→ What is being asked
The result should be the lines from the one holding "You are a computer-use" to the final line of the records below, repeated exactly and with no pictures.

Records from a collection

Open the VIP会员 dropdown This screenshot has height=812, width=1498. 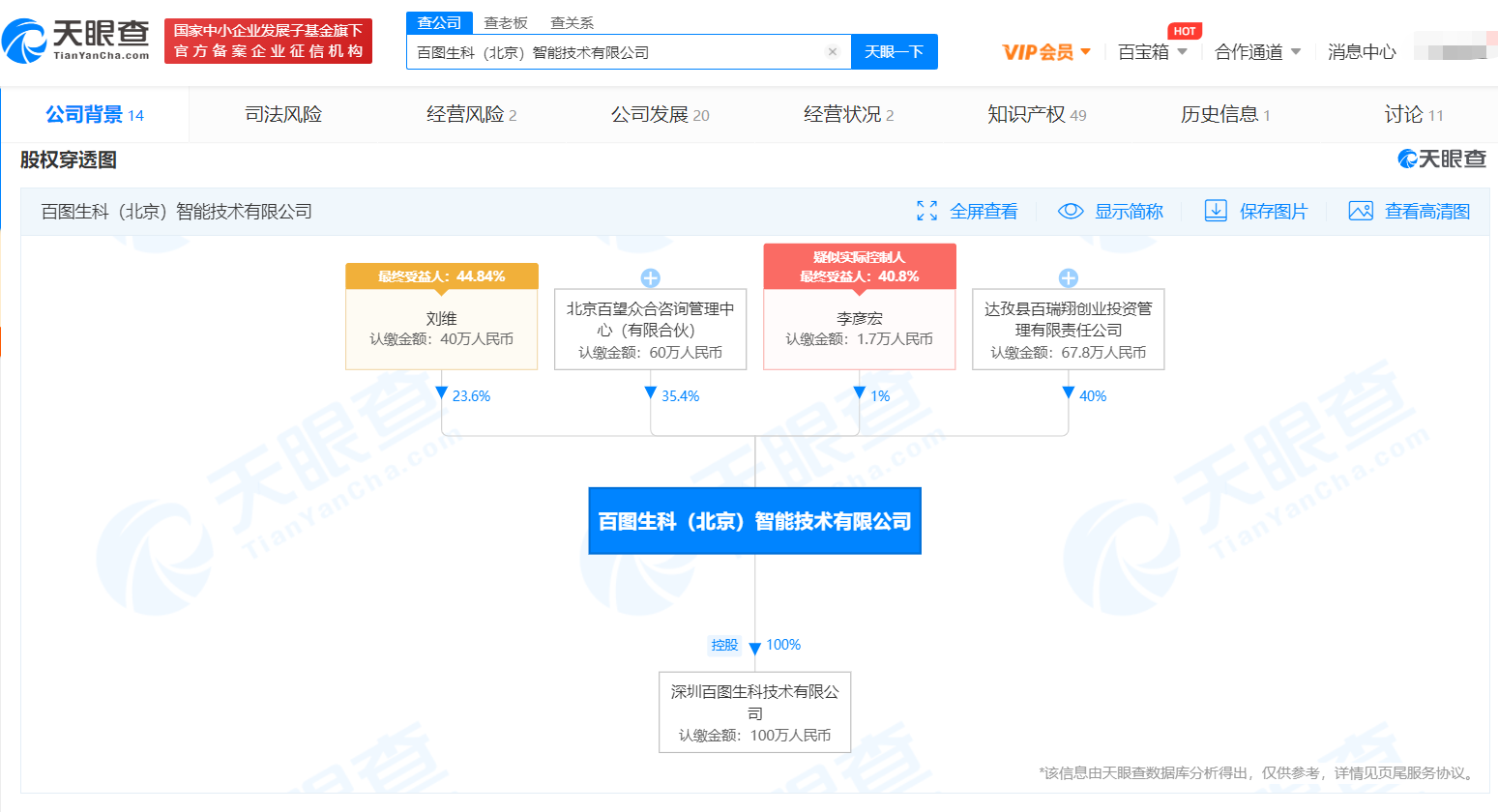point(1046,52)
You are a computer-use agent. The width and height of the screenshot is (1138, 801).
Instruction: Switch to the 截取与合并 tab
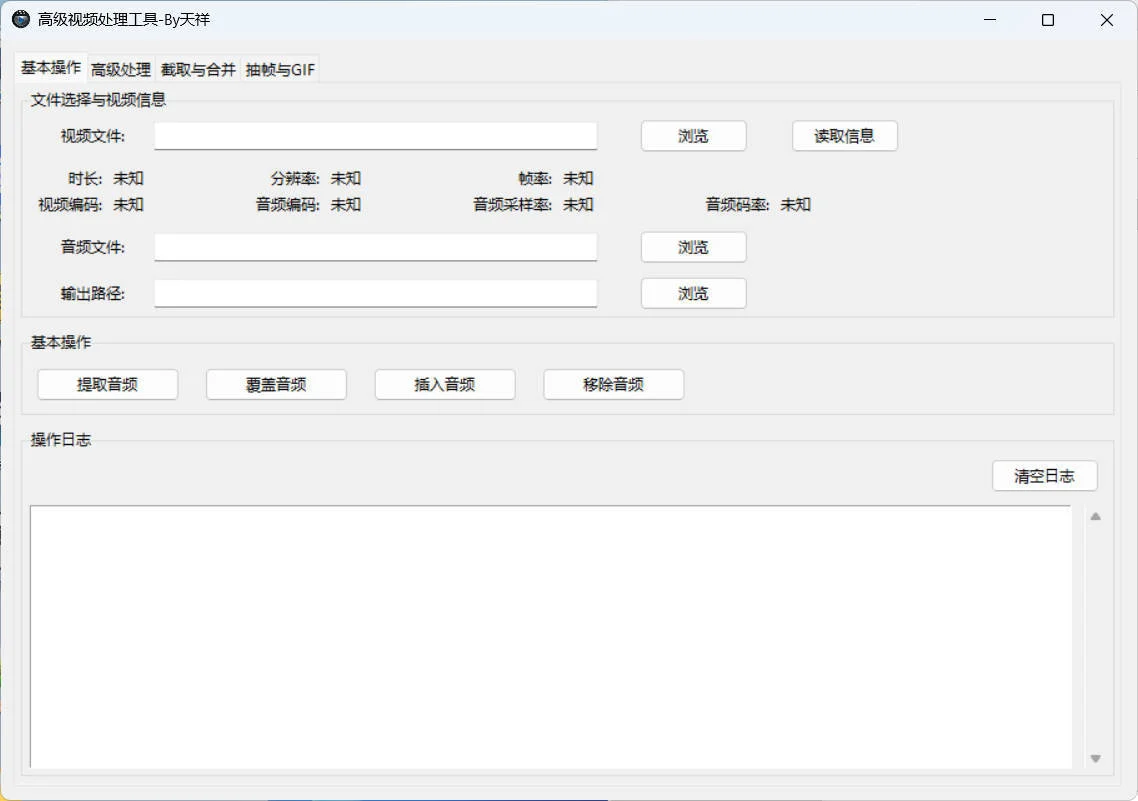pos(197,69)
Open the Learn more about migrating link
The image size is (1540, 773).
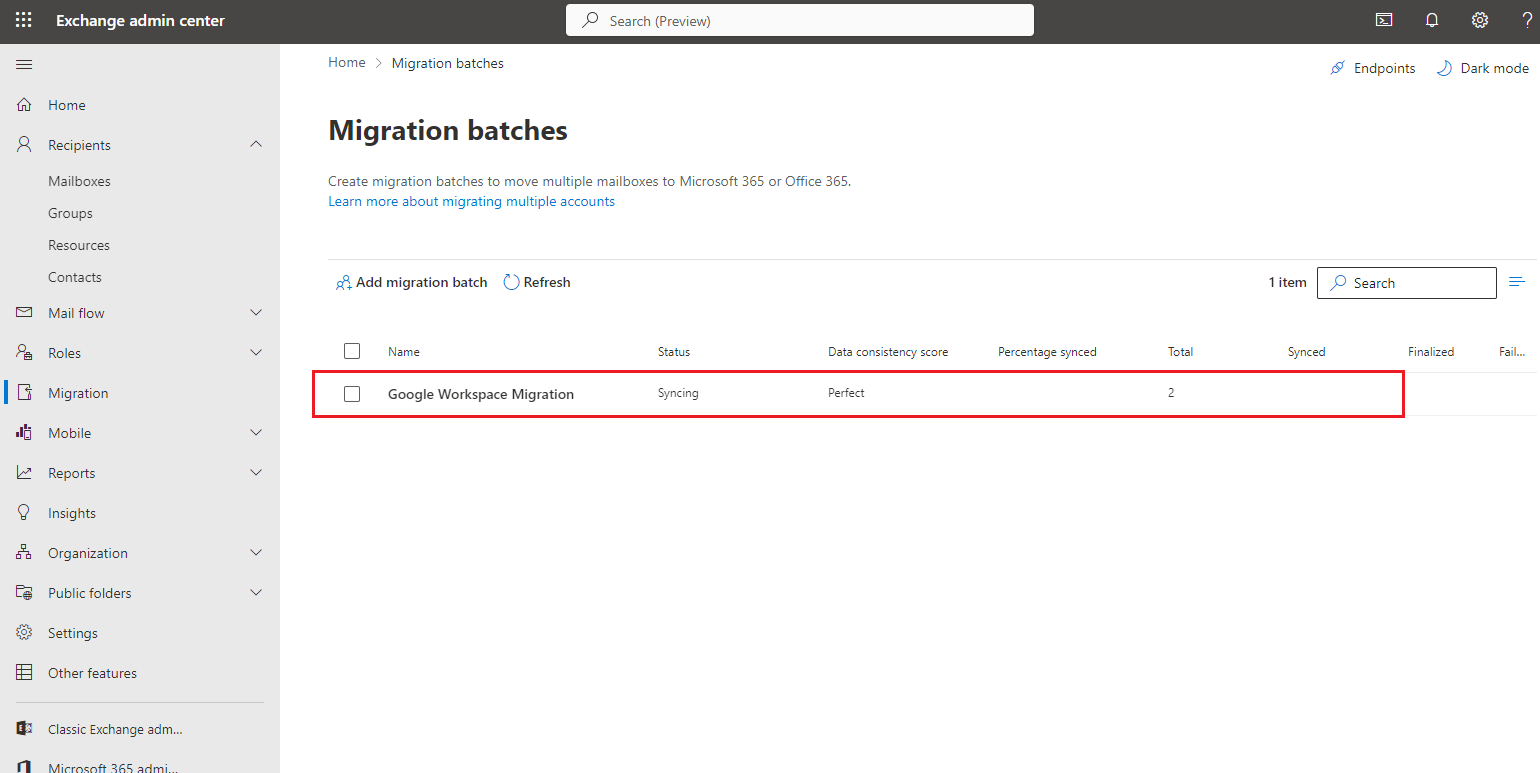pyautogui.click(x=471, y=201)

→ Exercise output
You are a computer-use agent. The width and height of the screenshot is (1138, 801).
Instruction: Switch to the 截取与合并 tab
pos(197,69)
Open the Learn more about migrating link
The image size is (1540, 773).
pyautogui.click(x=471, y=201)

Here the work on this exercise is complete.